Pencil sketches in a notebook, with a patch of embroidery, a paintbrush and thread spools on the pages.

In a notebook, the rich inspiration for his reflections on history, identity and culture coalesces into sketches.

Traversing different environments is familiar territory for the artist, a Seoul native who lived in Europe and San Francisco before moving to L.A. The space he resides and works in today is a microcosm of his hybridity, full of vintage furniture, figurines, flowers from his garden and colorful porcelain—from Nippon pieces to European chinoiserie that “mimics the Asian aesthetic through the Western gaze,” he notes.

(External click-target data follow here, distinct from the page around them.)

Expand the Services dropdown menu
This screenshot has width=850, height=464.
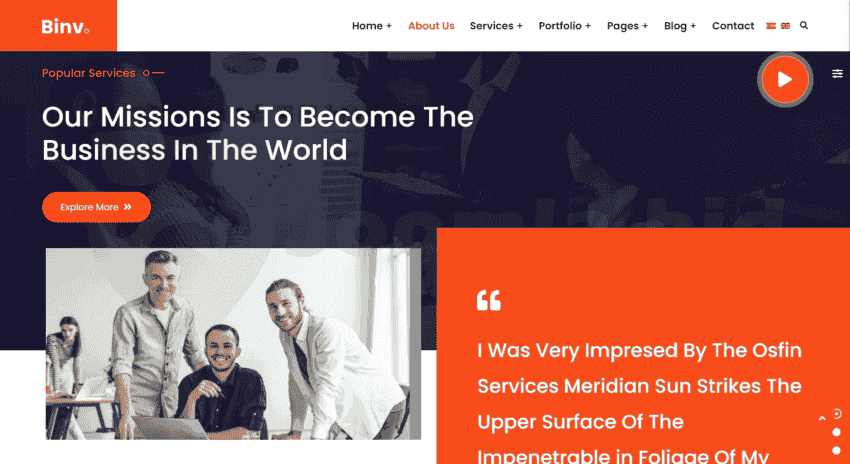click(x=496, y=26)
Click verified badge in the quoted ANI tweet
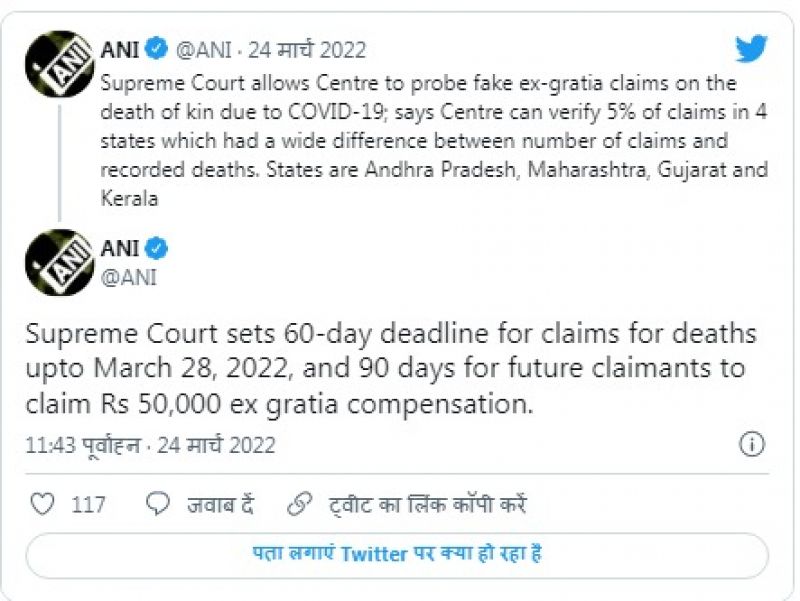Screen dimensions: 800x601 pyautogui.click(x=157, y=49)
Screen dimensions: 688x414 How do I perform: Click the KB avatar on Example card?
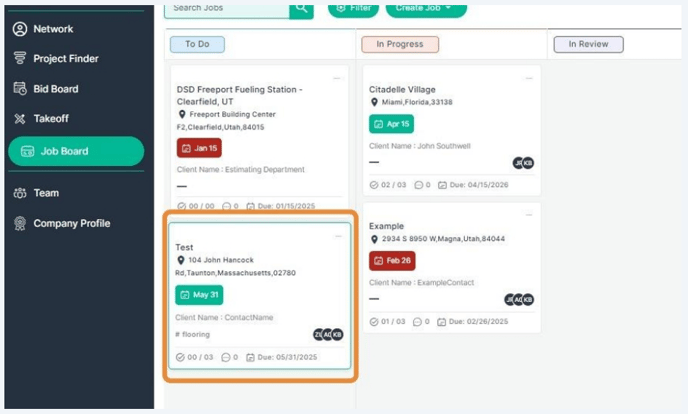point(528,300)
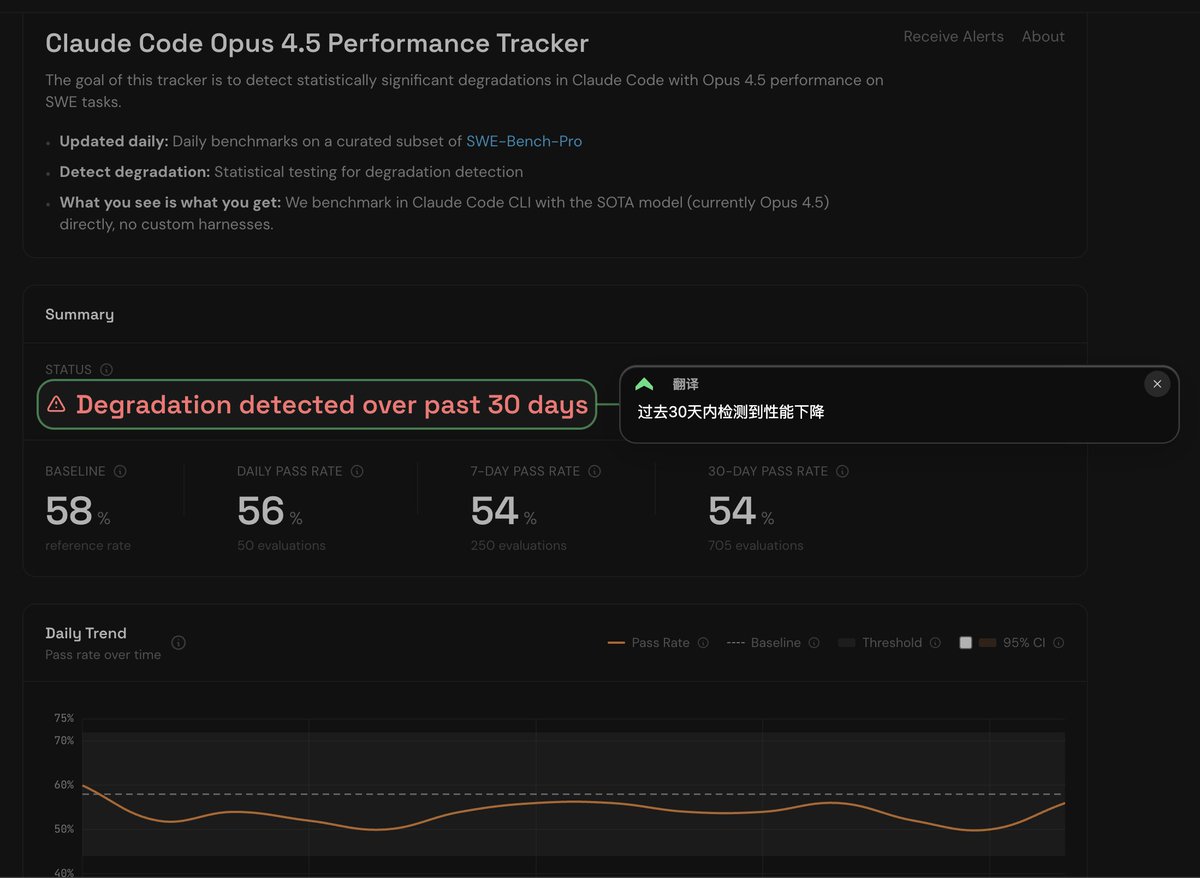Image resolution: width=1200 pixels, height=878 pixels.
Task: Click the Threshold legend info icon
Action: [935, 643]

Materials and their cultural significance are integral to his practice, which combines Korean pearl pigments with oils more common in Western art. He applies these on various linens, including one traditionally used in Korean burial rites, or raw canvas treated to resemble rice paper. He then embroiders Korean silk thread and found objects such as salvaged fabrics and crystal beads from his beloved grandmother, who taught him to sew. Having survived Japanese occupation and the Korean War, she imparted on him “how to be an artist, but even more so how to live as a human being among rapid changes,” Min reflects.

Upheavals underscored his recent show, “Silverlake Dog Park,” at the Shulamit Nazarian Gallery, for which he created a sublime world inspired by L.A. neighborhoods. Isolated during the pandemic and reeling from the loss of a relative, Min wanted to “construct an imaginary space to navigate these tangled feelings,” he shares. There is love and adoration in his sensual portraits of Asian men and male nudes enveloped in lush Californian flora. But there is also wistful grief in the dogs wandering through this “very emotional landscape,” the artist notes. 

With a January group show at Craft Contemporary (plus exhibitions throughout L.A., another solo one at Shulamit Nazarian and an Expo Chicago booth in 2023), Min plans to explore more histories underlining his city, from its queer roots to its immigrant enclaves, all while situating his own gay, Asian identity. Because, Min says, in all his cross-cultural explorations, he is “always trying to find that connection with people and place.”